Before we begin, let’s clarify the meaning of a couple of key terms that we use throughout this article:

  1. Transformation: A job that takes some input data, applies business logic on it, and writes the results to a data warehouse (DWH) table. I use the words task and transformation in this article interchangeably to refer to the same concept.
  2. Transformation Dependency Graph (TDG): A graph determining the order in which a set of Transformations is executed.
A transformation dependency graph showing the execution order of four transformations.
A transformation dependency graph showing the execution order of four transformations

The dependency graph above depicts the optimal execution order of the six transformations that constitute this pipeline. The transformations are only blocked by those upstream processes that generate datasets which they consume. The two branches - T2+T3 and T4+T5+T6 - can proceed in parallel, which means that all unnecessary latency is eliminated.
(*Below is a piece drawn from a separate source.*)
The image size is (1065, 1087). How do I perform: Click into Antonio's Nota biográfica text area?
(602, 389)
For our team, however, the reality looked pretty different at the beginning of 2019. The graph below provides a much more accurate representation of the status quo at that time.
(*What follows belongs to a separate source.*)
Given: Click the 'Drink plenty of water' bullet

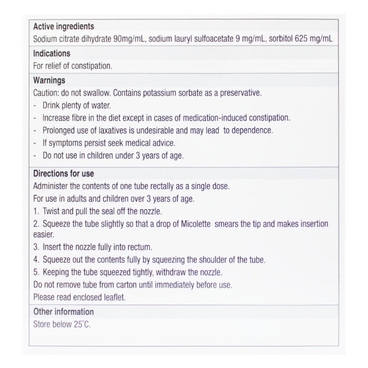Looking at the screenshot, I should click(x=77, y=105).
An illustration of the Data Platform Team’s transformation dependency graph at the beginning of 2019.
An illustration of the Data Platform Team’s transformation dependency graph at the beginning of 2019

As this dependency graph illustrates, we were running a pretty inefficient pipeline where transformations were blocked by other tasks that did not contribute to meeting their data dependencies. T4, T5, and T6 were all unnecessarily delayed in this TDG by T2. Similarly, T3’s landing time was also negatively affected as it was blocked by T4, T5, and T6.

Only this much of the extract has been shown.